As we already know,
Chinua Achebe was born in Nigeria but, at the same time, he received his
education in English. He had an “identity crisis” since he was influenced by
both cultures. He had the two views of Africa: the one from the Africans and
the one from the colonisers. To me, this novel is, in a way, product of an
introspection that embodies questions about who he was and where he came from.
It is interesting to
read how the author contrasts both images: at the beginning, showing the
stereotype of a primitive and violent Africa, but then we continue reading and
we face a situation in which Okoye came to see another Unoka who had a debt
with him and before he collects the debt, instead, they first share a kola nut
and they pray for their ancestors for health and protection, and after having
talked for a while he introduces the debt with a proverb. We keep on reading,
we get immersed into the Igbo culture and suddenly some lights of civilization
emerge. We are shown a region of Africa in which people are socially organised
in villages and clans. We are shown people who have a “currency” (cowries), who
work the soil and have plantations of yam, beans and cassava; people who
worship their ancestors and give funerals to the ones who die. We are shown a
deeply religious culture in which their religion was present in the way they
interacted, the way they decided on war, the way they farmed, in their rituals,
in their traditions and beliefs. We are shown the idiosyncrasy of a
civilization.
Bearing these aspects
in mind, Chinua Achebe succeeds in breaking with the stereotypes many people
have of speechless Africans who live like savage animals and he, in a way,
redeems the identity of his region before it was invaded.
Finally, here is very
thought-provoking kind of poem I found while doing some research, it’s called
George Catlin’s Creed. George Catlin was an American painter who produced a
collection of paintings of American Indians (who were also colonised by white
men). He described American Indians as “a truly lofty and noble race” and,
impressed by them, he wrote the following words which I think can be applied to every civilization that was once colonised (in Africa, Australia, America, Chile, etc) that will make you think who the
real “uncivilized” are:
I love a people that have always made me welcome to
the very best that they had.
I love a people who are honest without laws, who have
no jails and no poorhouses.
I love a people who keep the commandments without ever
having read or heard them preached from the pulpit.
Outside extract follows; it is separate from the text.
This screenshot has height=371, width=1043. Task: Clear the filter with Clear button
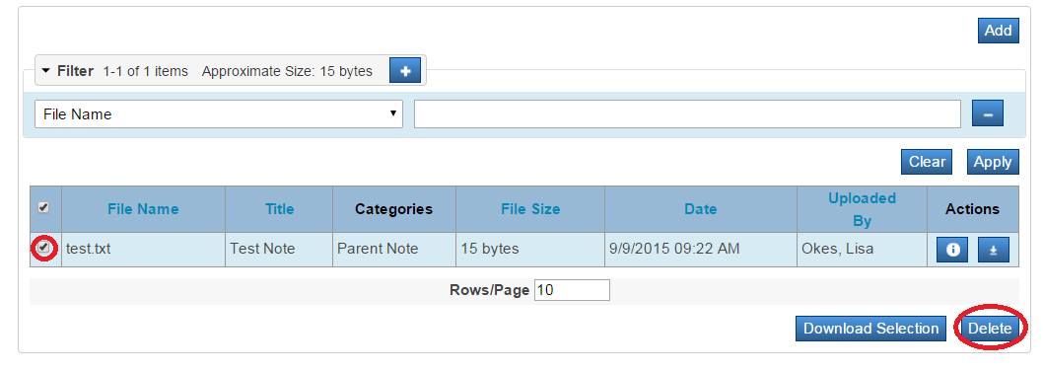(927, 162)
I love a people who never swear or take the name of
God in vain.
I love a people "who love their neighbors as they
love themselves."
I love a people who worship God without a Bible, for I
believe that God loves them also.
I love a people whose religion is all the same, and
who are free from religious animosities.
I love a people who have never raised a hand against
me, or stolen my property, when there was no law to punish either.
I love and don't fear mankind where God has made and
left them, for they are his children.
I love the people who have never fought a battle with
the white man, except on their own ground.
I love a people who live and keep what is their own
without lock and keys.
I love a people who do the best they can. And oh how I
love a people who don't live for the love of money.
The tittle caught me at the moment that I read it, but I had another taught before read the whole poem.
ResponderEliminarWhen I first read the tittle of the post "I love the people who have never fought a battle with the white man, except on their own ground", I remember the reasons why Achebe wrote in English, one of them was because English is the language that majority of people could understand and, as consequence, Achebe also could show aspects of his culture that hadn't been shown before, and the fact that English is the language of the British colonizers of Nigeria, the country where he came from. And makes sense that write in English was the way for him to fight against the British colony, because it was the same ground which is language, English.
Thank you Valentina for your comment, it is interesting to read another points of view. Yes, I see your point in the sense of using English to "fight" (not phisically obviously) against white men. But the reason why I included the poem was because at first I tried to imagine myself in Achebe's shoes and it wasn't hard for me since I'm a Mapuche descendant and I've grown up listening to my grandfather's stories about the Mapuches so I tries to expand on the view of white men colonizing the whole world because they made a distinction between civilized and uncivilized (I still do not understant the parameters they employ to make such distinctions) so I tried to relate what I read in Things Fall Apart and Achebe's feelings with what has happened historically in many places, including our country.